As if to emphasise the artifice of location
the town’s outskirts barely serve as that:
the stillness of things happening elsewhere.
Bales of shade stacked under the long verandahs.
Children from the station-wagons ticking by the kiosk
cling like aphids to a submarine that rears
above the carpark, heading out to where
cows are consulting the stringybarks.
Heat rises like fumes from bowsers, the brick
bulk of the Boys’ Club. A straw baker
slumps against yesterday’s blackboard specials.

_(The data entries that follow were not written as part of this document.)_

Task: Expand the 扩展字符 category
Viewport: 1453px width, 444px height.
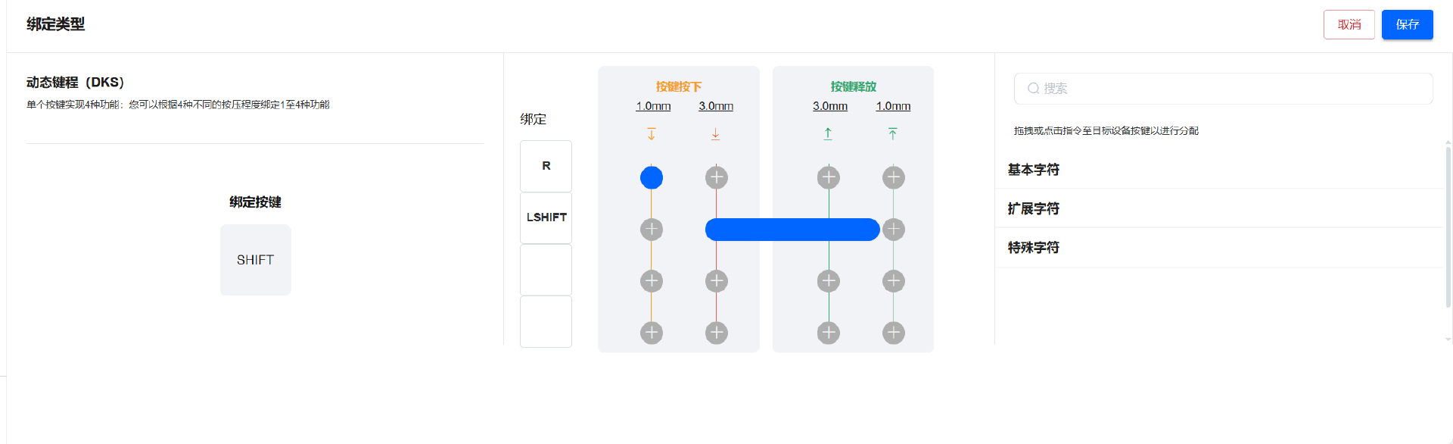Action: pos(1034,208)
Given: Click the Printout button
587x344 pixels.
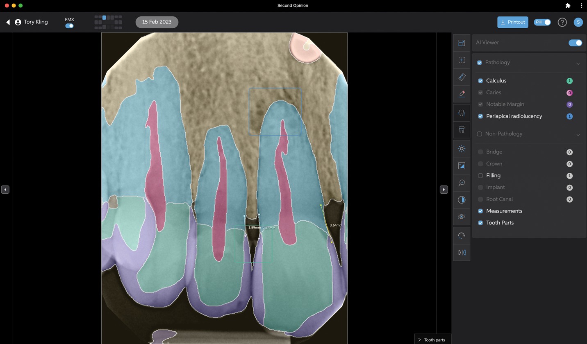Looking at the screenshot, I should [x=512, y=22].
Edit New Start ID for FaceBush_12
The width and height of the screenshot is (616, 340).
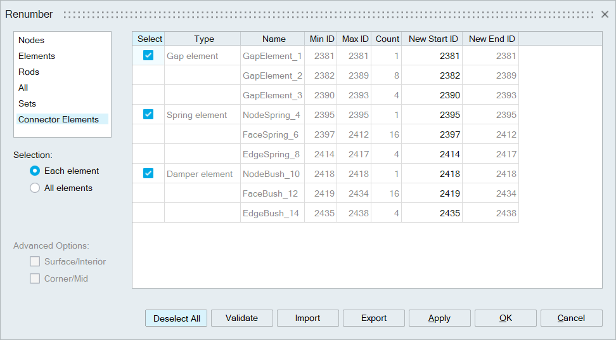click(433, 193)
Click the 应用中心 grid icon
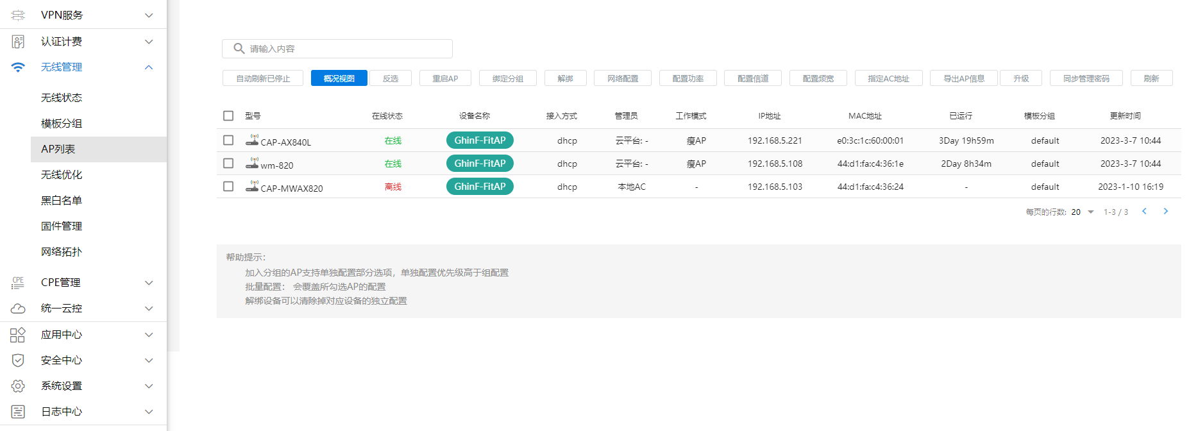1198x431 pixels. pos(18,335)
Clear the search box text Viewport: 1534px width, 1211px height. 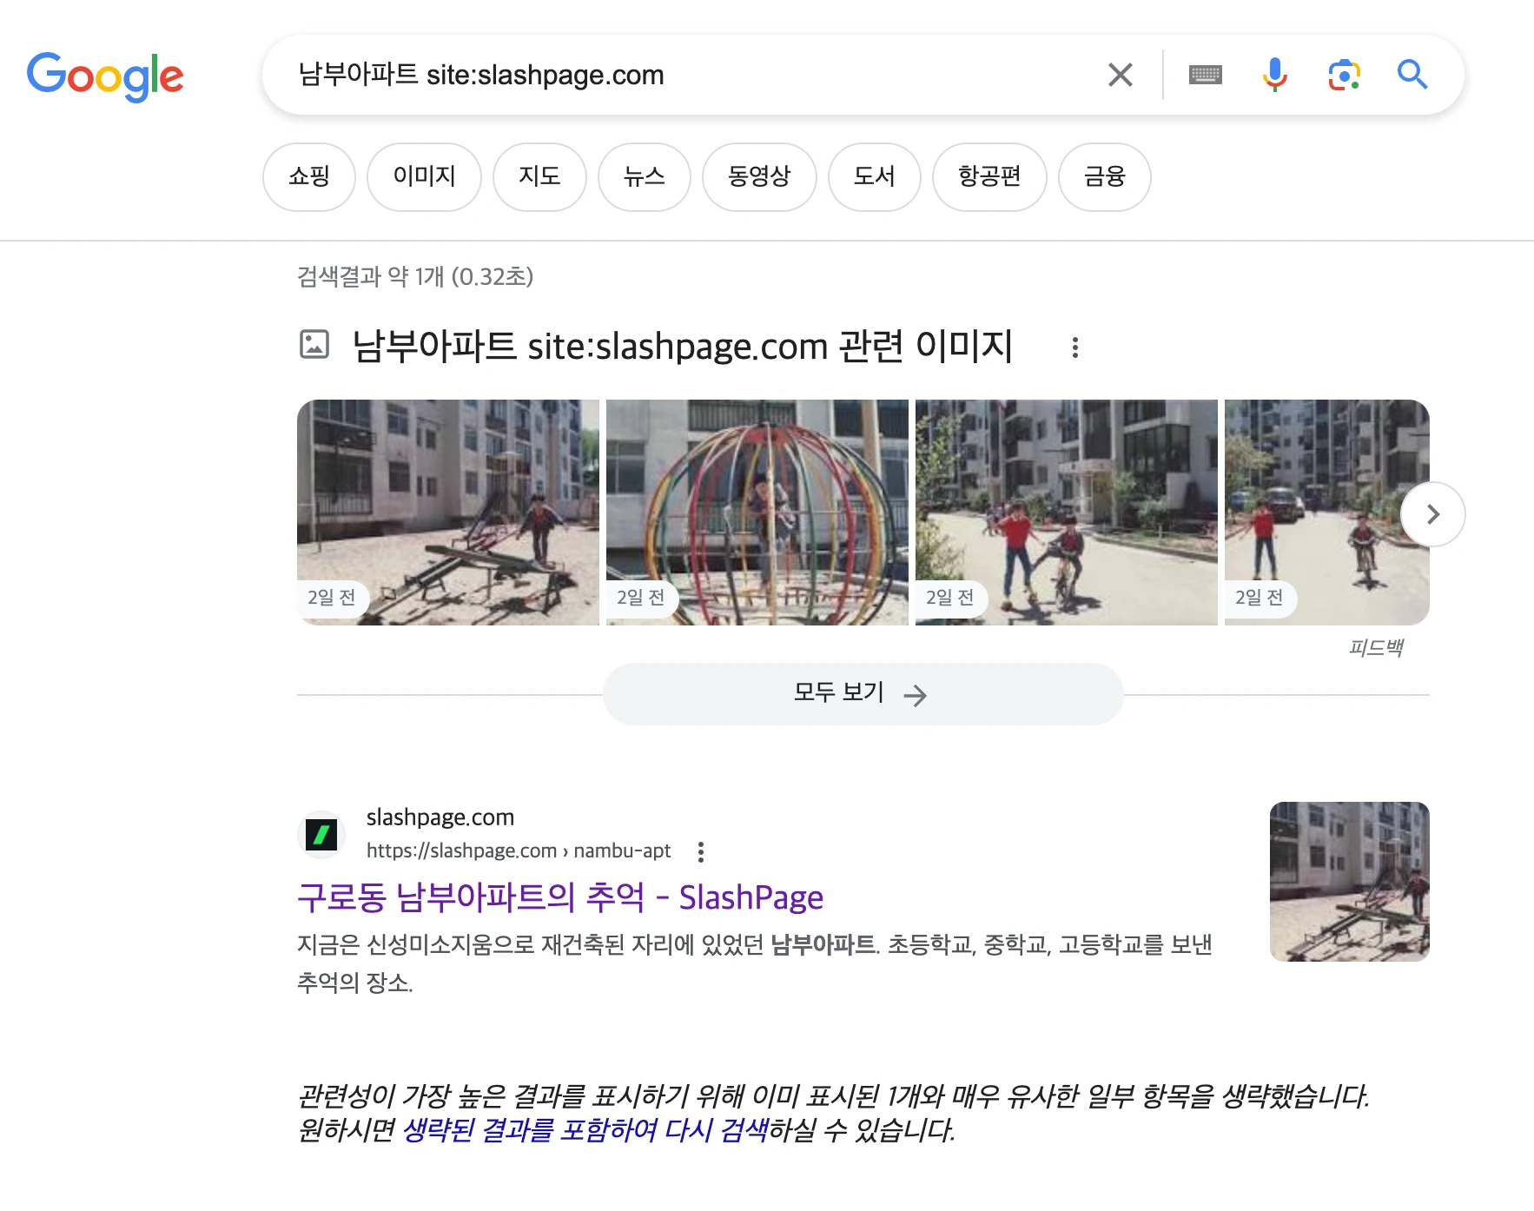click(x=1120, y=76)
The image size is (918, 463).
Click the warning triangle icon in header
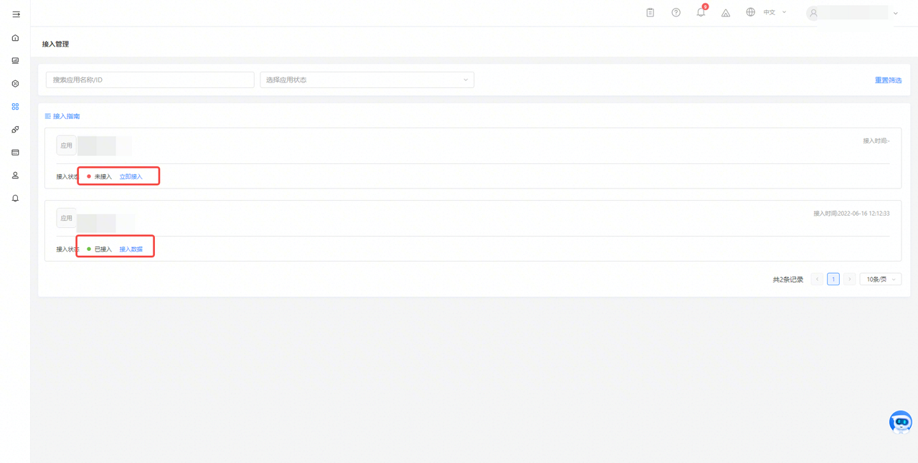[x=726, y=13]
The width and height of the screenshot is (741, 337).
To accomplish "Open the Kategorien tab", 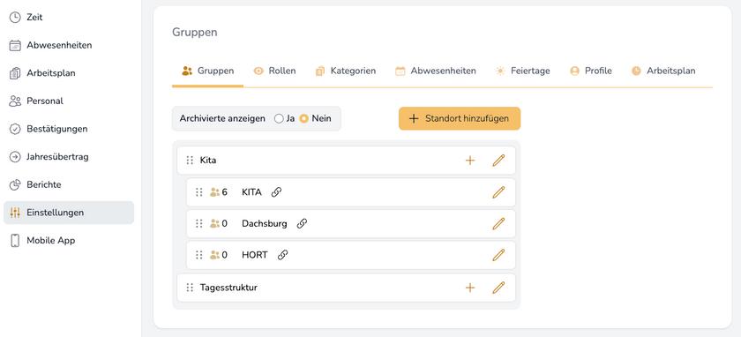I will [346, 71].
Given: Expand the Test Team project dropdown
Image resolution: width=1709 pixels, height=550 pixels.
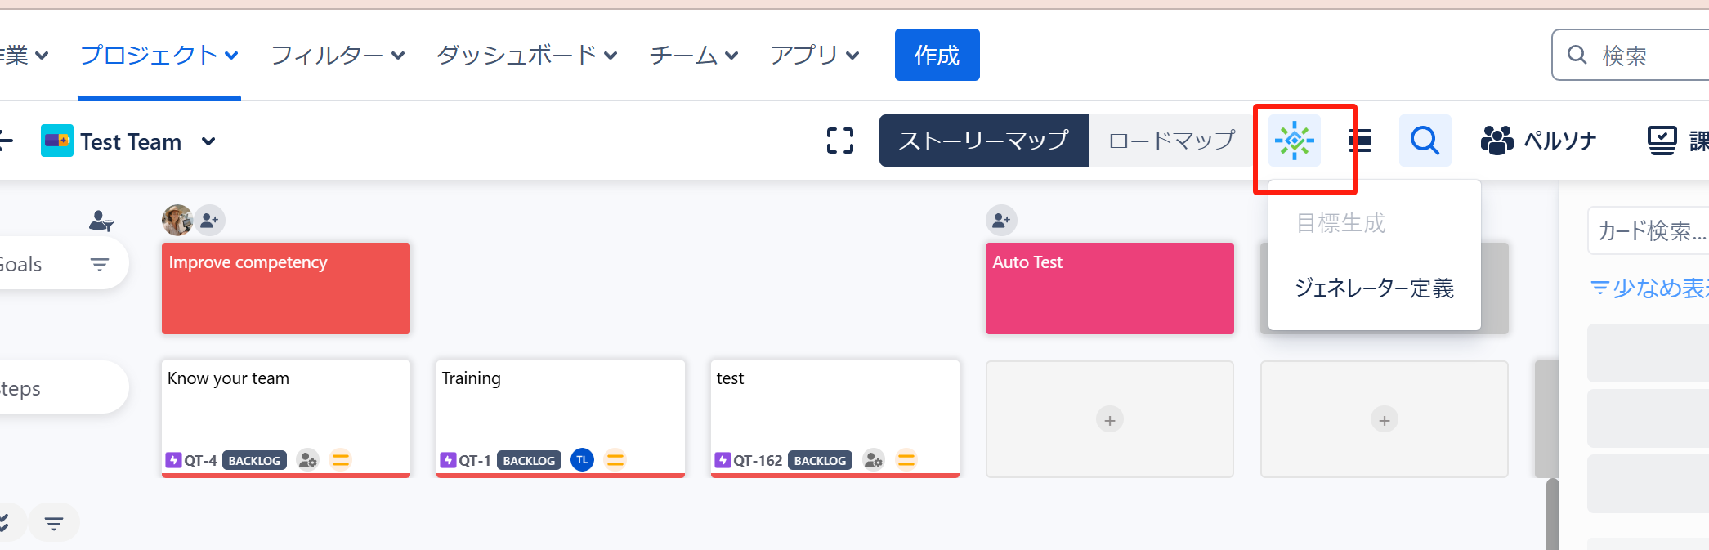Looking at the screenshot, I should tap(208, 141).
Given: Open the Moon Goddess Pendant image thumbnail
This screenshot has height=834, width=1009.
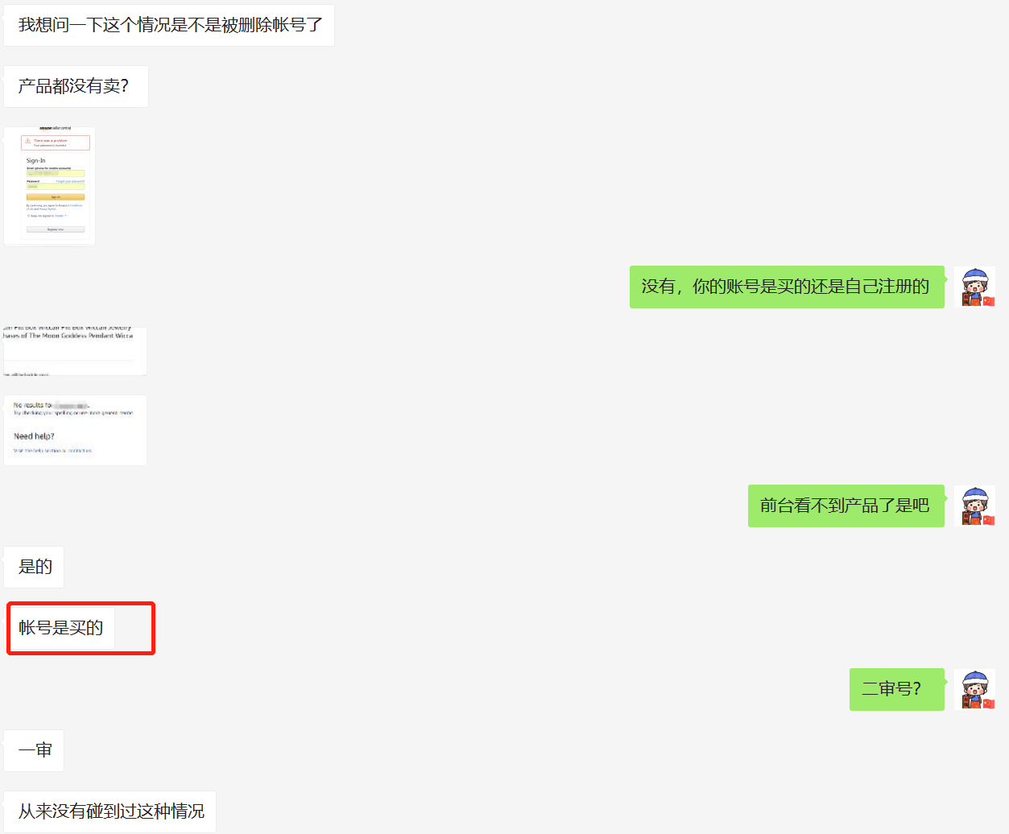Looking at the screenshot, I should tap(75, 351).
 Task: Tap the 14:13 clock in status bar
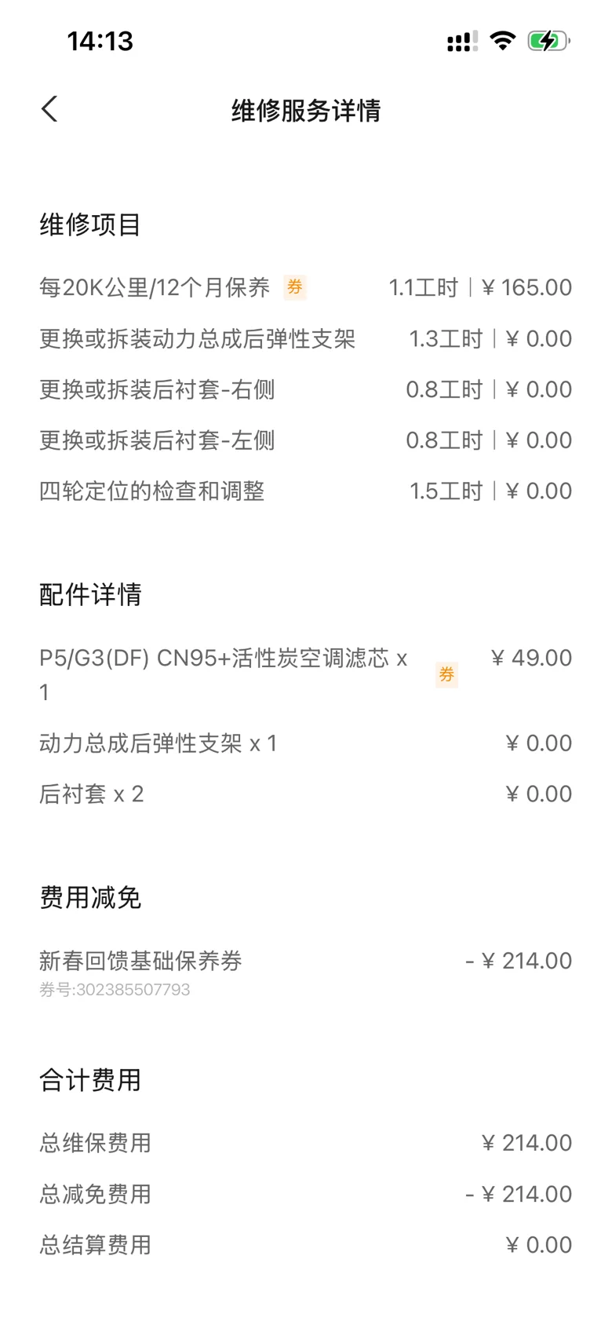[100, 41]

Between the antiques emporium and the stock agent,
the hotel, propped high on its forepaws,
watches the fences behind the mechanics’ institute
scraping paddocks into stubbled schemes.
Willows lean in veteran etiquette towards
an advertisement for tea that occupies the whole side of a house,
confident as its era of brown satchels labourers used to carry for their lunch,
bands on shunters’ fedoras.
If we no longer see miracles performed, it may be
because we no longer haggle with divinities.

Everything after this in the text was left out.